§ Work to be completed
From the line that contains "Task: Select the small photo with red logo" through the end of the records below, write out each line exactly as it appears, but not the pictures.

§ Records from a dataset
:::::
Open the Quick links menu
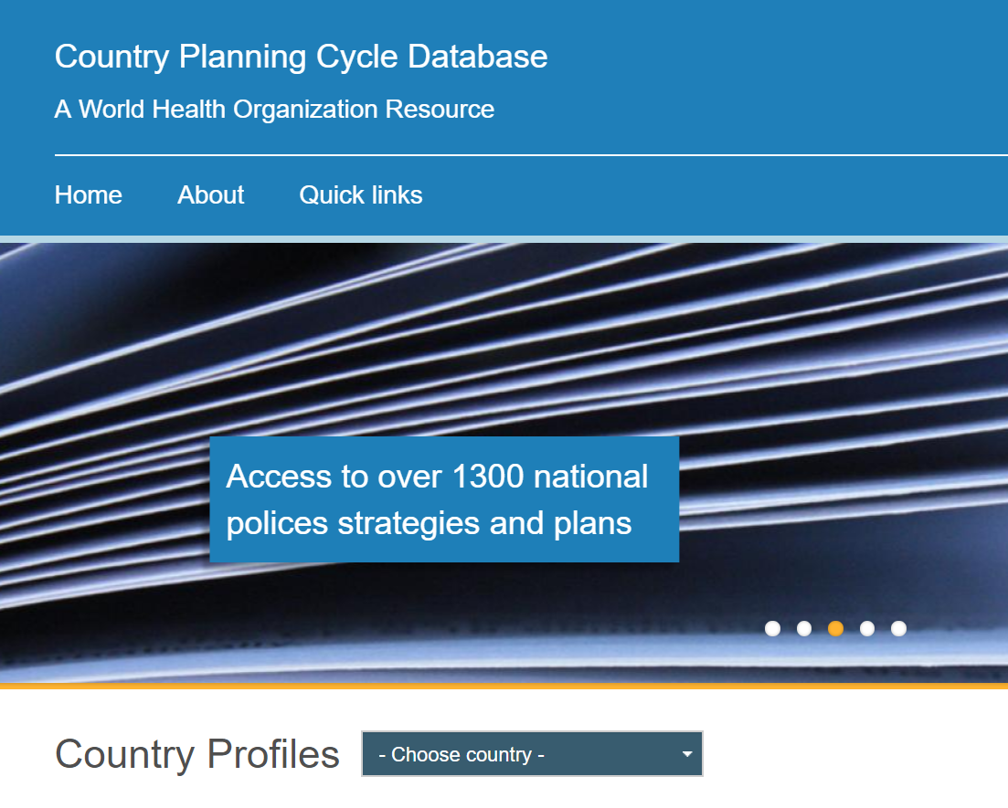 pyautogui.click(x=360, y=194)
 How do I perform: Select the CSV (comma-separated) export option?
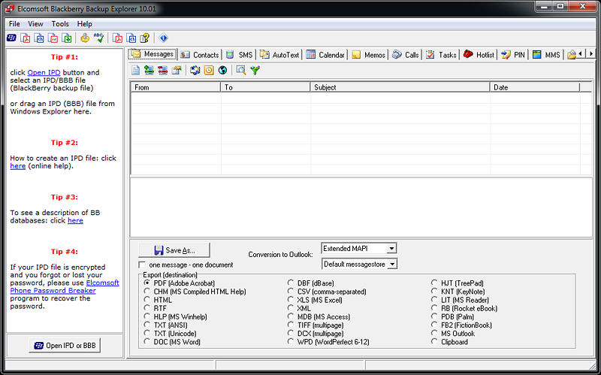[x=291, y=292]
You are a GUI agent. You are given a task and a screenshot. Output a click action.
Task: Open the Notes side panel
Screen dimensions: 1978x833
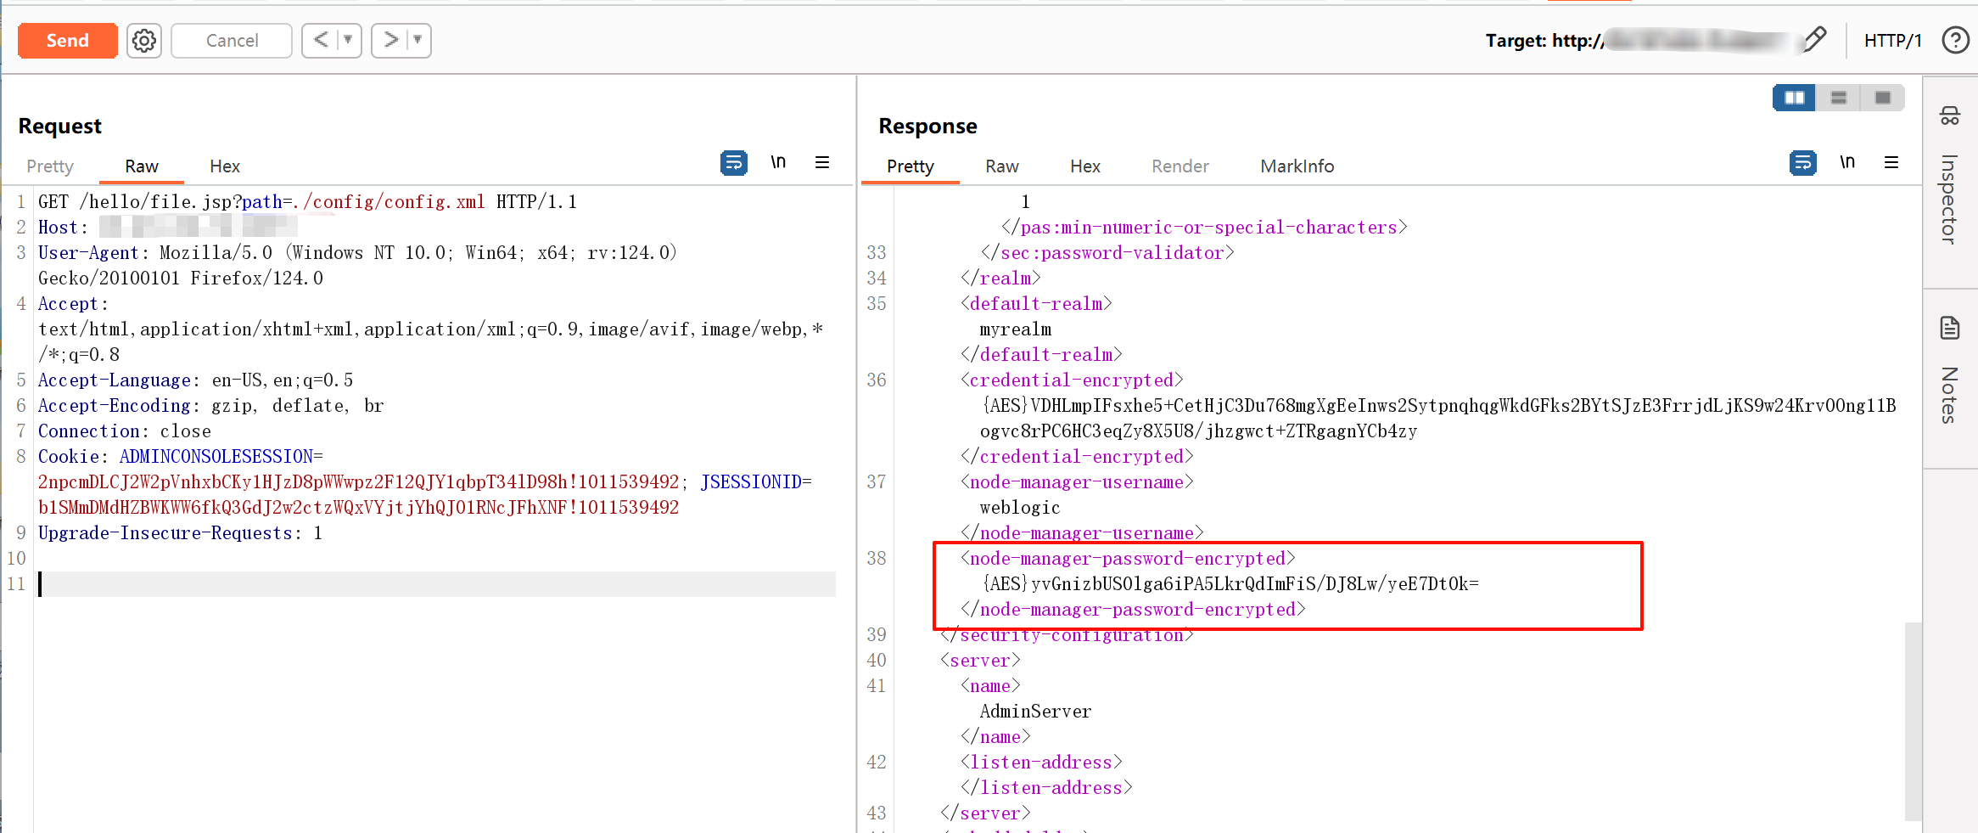tap(1949, 374)
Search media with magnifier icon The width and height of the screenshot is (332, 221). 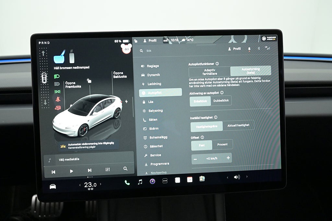click(125, 169)

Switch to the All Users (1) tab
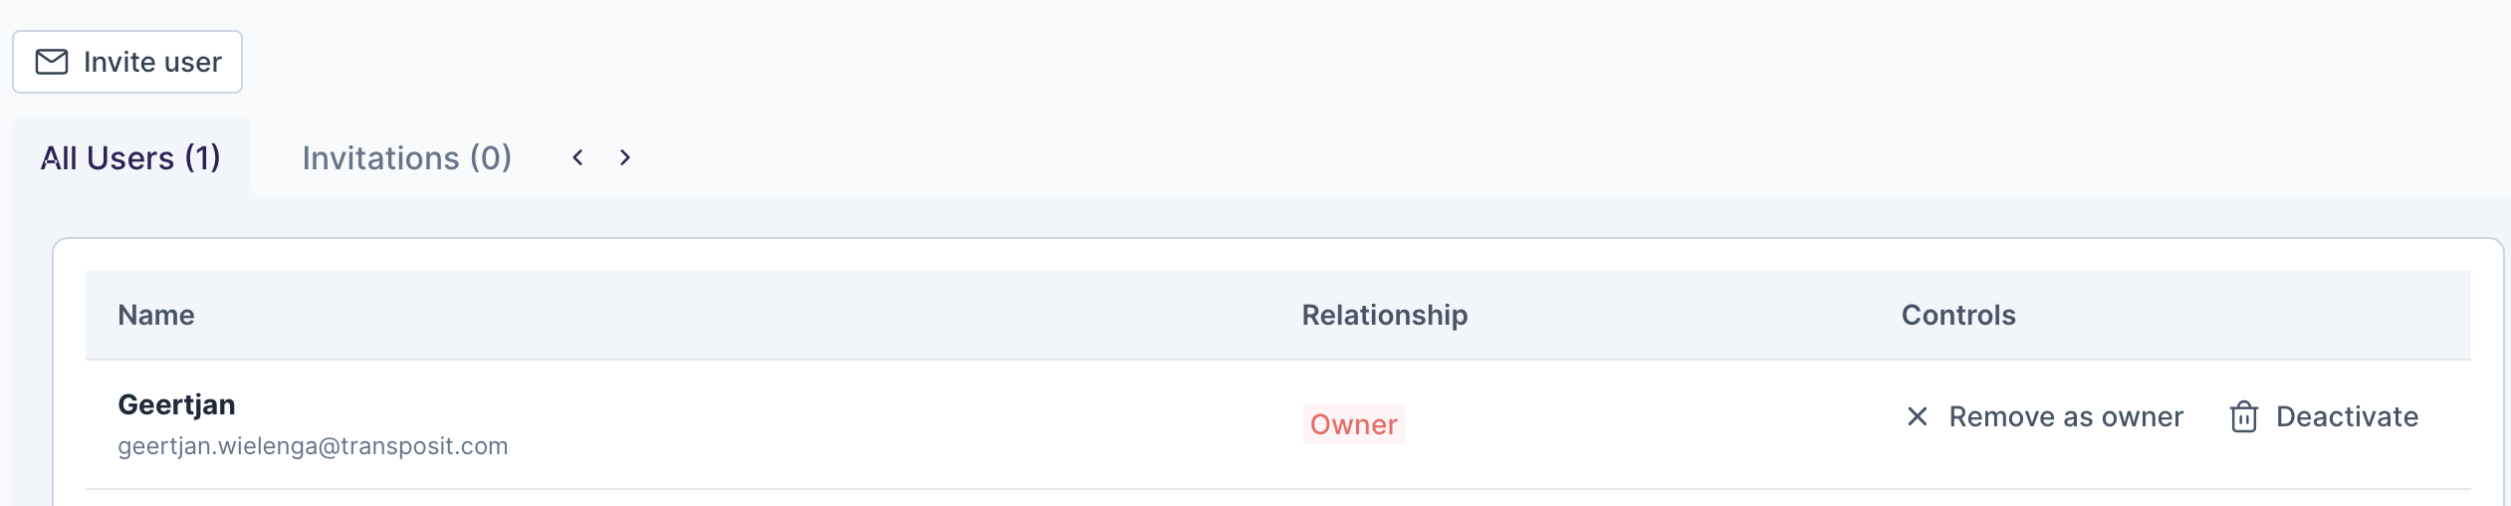click(x=130, y=158)
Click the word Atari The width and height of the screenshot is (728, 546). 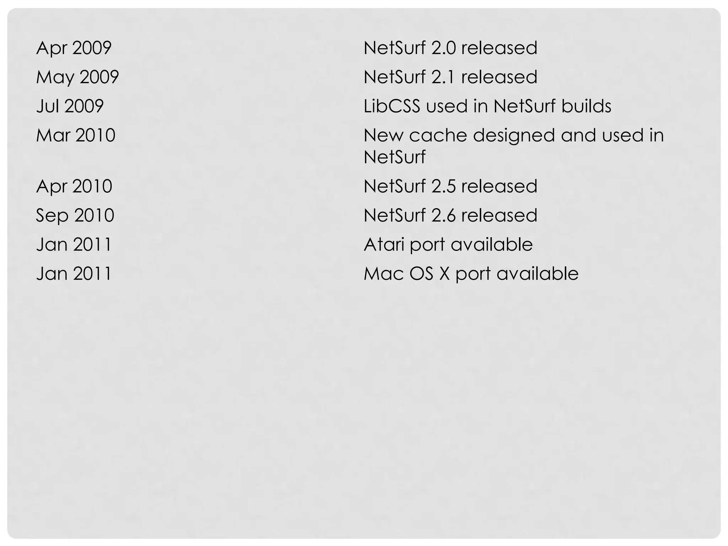(384, 245)
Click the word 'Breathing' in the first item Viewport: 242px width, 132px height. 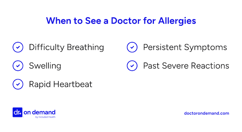pos(85,47)
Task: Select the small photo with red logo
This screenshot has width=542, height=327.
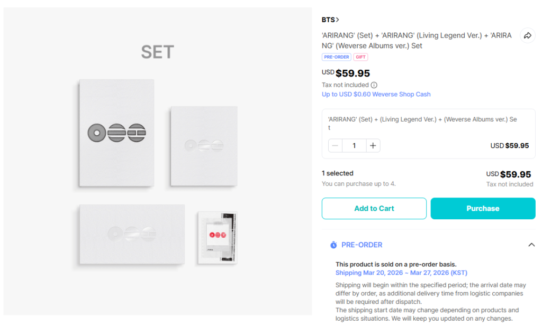Action: [x=217, y=237]
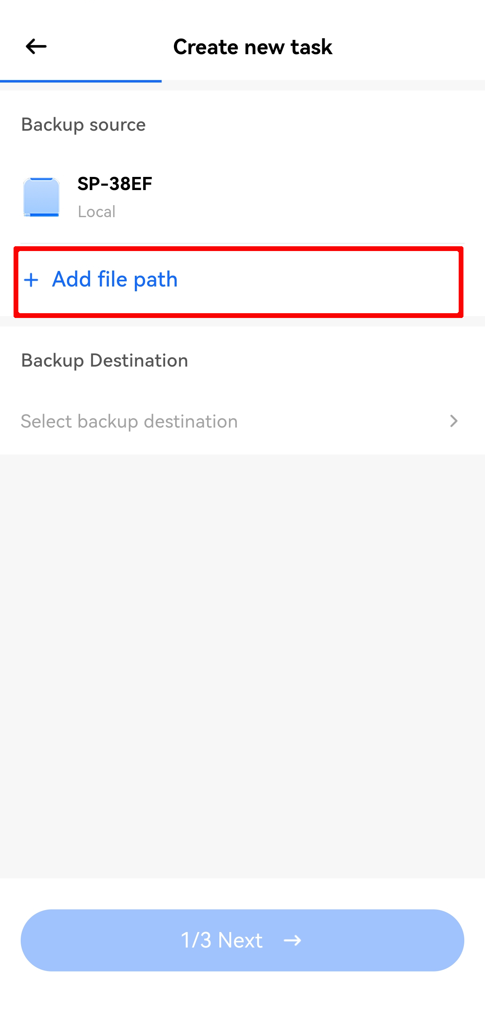Tap the 1/3 step counter text
Image resolution: width=485 pixels, height=1036 pixels.
pyautogui.click(x=196, y=940)
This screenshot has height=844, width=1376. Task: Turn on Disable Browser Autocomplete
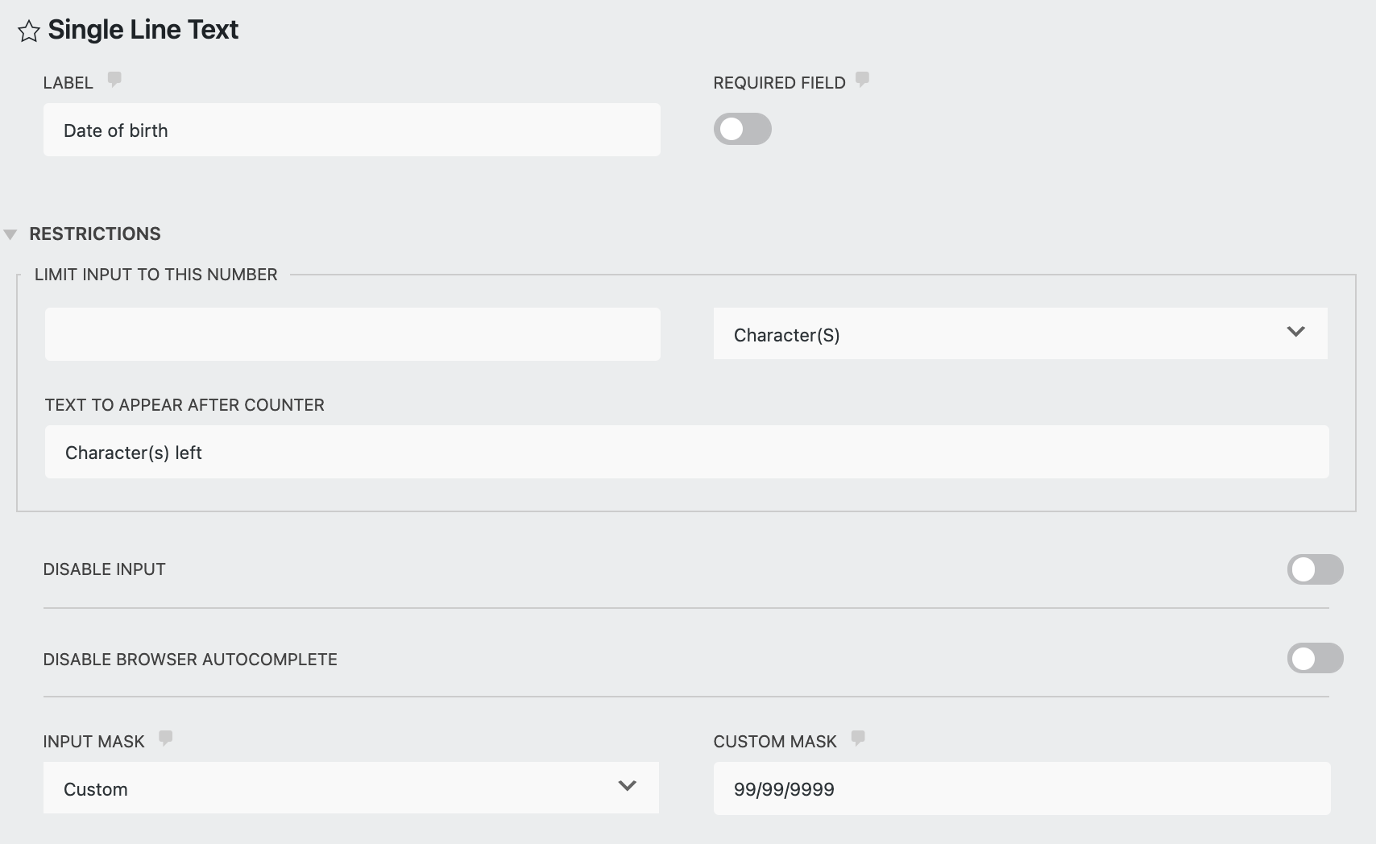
:::::
§ Exercise output
Task: Select the small photo with red logo
This screenshot has width=542, height=327.
Action: [x=217, y=237]
Tap the 1/3 step counter text
Image resolution: width=485 pixels, height=1036 pixels.
pyautogui.click(x=196, y=940)
This screenshot has height=844, width=1376. Task: Turn on Disable Browser Autocomplete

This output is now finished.